I was what my colleague Wendy F. called a “traditional” graduate student. I had full funding with scholarships to enable me to be a full-time student. I was married to another grad student, but we had no kids. I did not have to work, but chose to work as a graduate assistant on faculty research projects and as a teaching assistant in the B.Ed. program to gain more experience with research and teaching. I blogged about my experiences and the things I was reading about once a week or so.

As I moved on to postdoc and faculty positions, I struggled to find work-life balance. I had young children, and if I wrote, it was to author or contribute to grant proposals, conference papers, refereed book chapters, and most importantly, peer-reviewed journal articles. My blogging became more sporadic, and I almost gave up entirely. The way blogging was framed in the Office was not for me, for my own professional development, but rather for others to benefit from my expertise in digital technologies, digital pedagogies, open educational practices, etc.

Don’t get me wrong. I am all about supporting others in teaching and learning. However, the way I approach blogging is more like a virtual space, a reflection journal for my own identity development as a scholar, rather than a website or repository where I share teaching publications or resources.

Blog posts are now included in promotion and tenure (or permanence) criteria, despite regular faculty not really understanding the impact that they may have in our field, so I would rather publish peer-reviewed journal articles for scholarship. Not surprisingly, I lost interest in blogging for research purposes until recently.

**What the task requires**:
Reproduce word for word the portion of the blogging passage that begins with the words containing "Don’t get me" and ends with "purposes until recently.".

**Supplied material**:
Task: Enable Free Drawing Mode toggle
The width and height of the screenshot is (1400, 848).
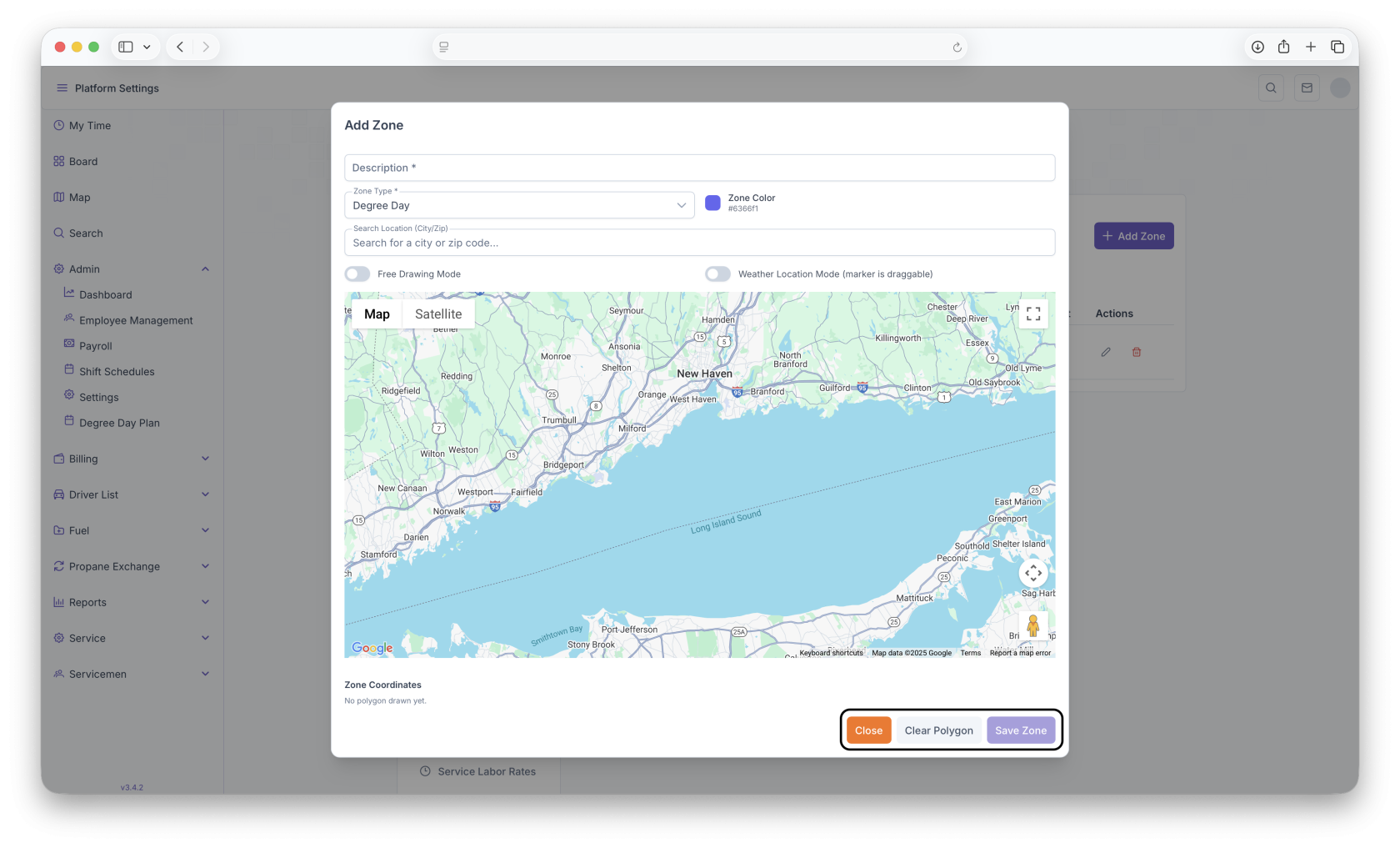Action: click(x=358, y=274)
--
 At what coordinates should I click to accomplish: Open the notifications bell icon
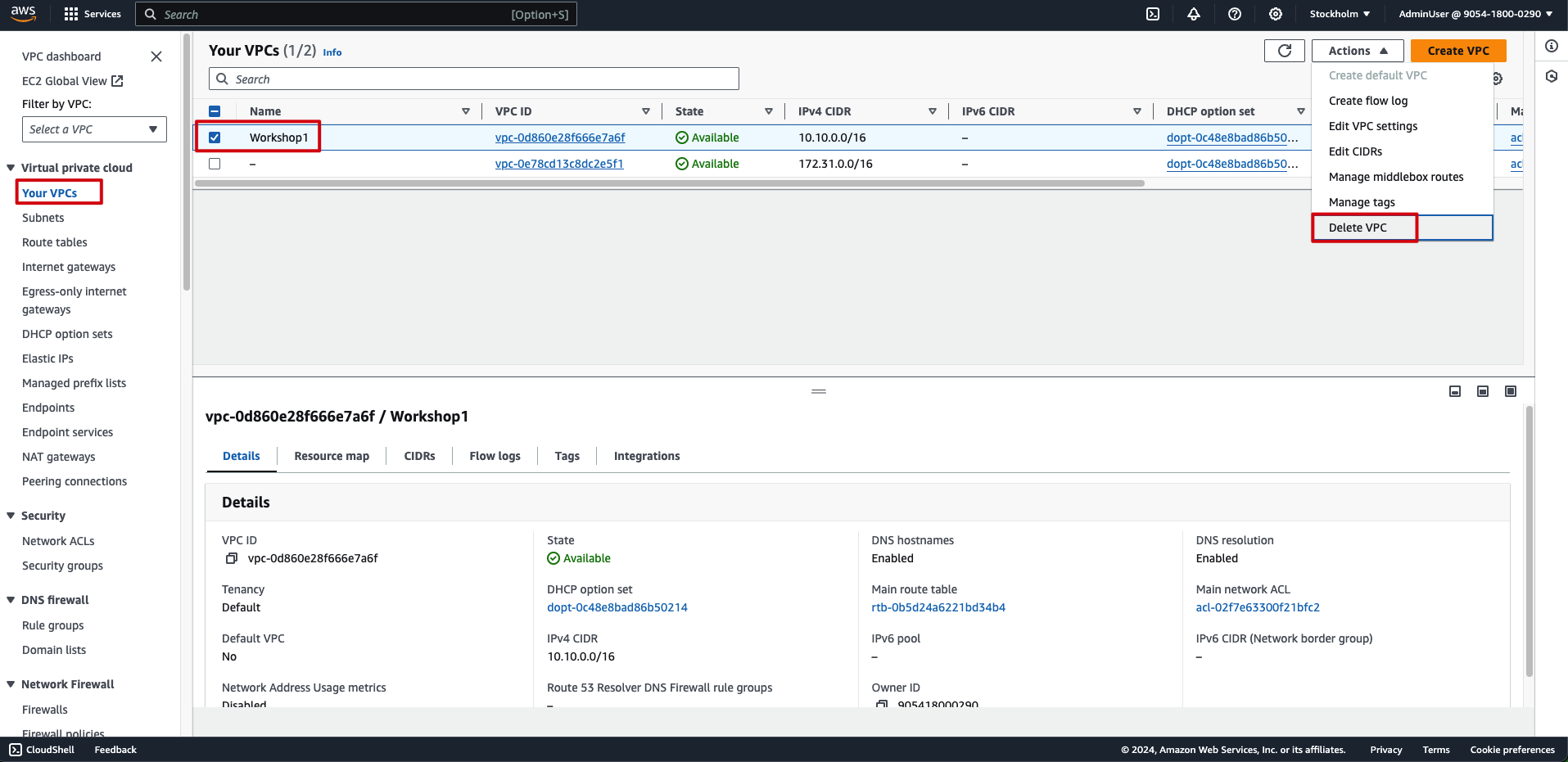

**Response area**:
Don’t get me wrong. I am all about supporting others in teaching and learning. However, the way I approach blogging is more like a virtual space, a reflection journal for my own identity development as a scholar, rather than a website or repository where I share teaching publications or resources.

Blog posts are now included in promotion and tenure (or permanence) criteria, despite regular faculty not really understanding the impact that they may have in our field, so I would rather publish peer-reviewed journal articles for scholarship. Not surprisingly, I lost interest in blogging for research purposes until recently.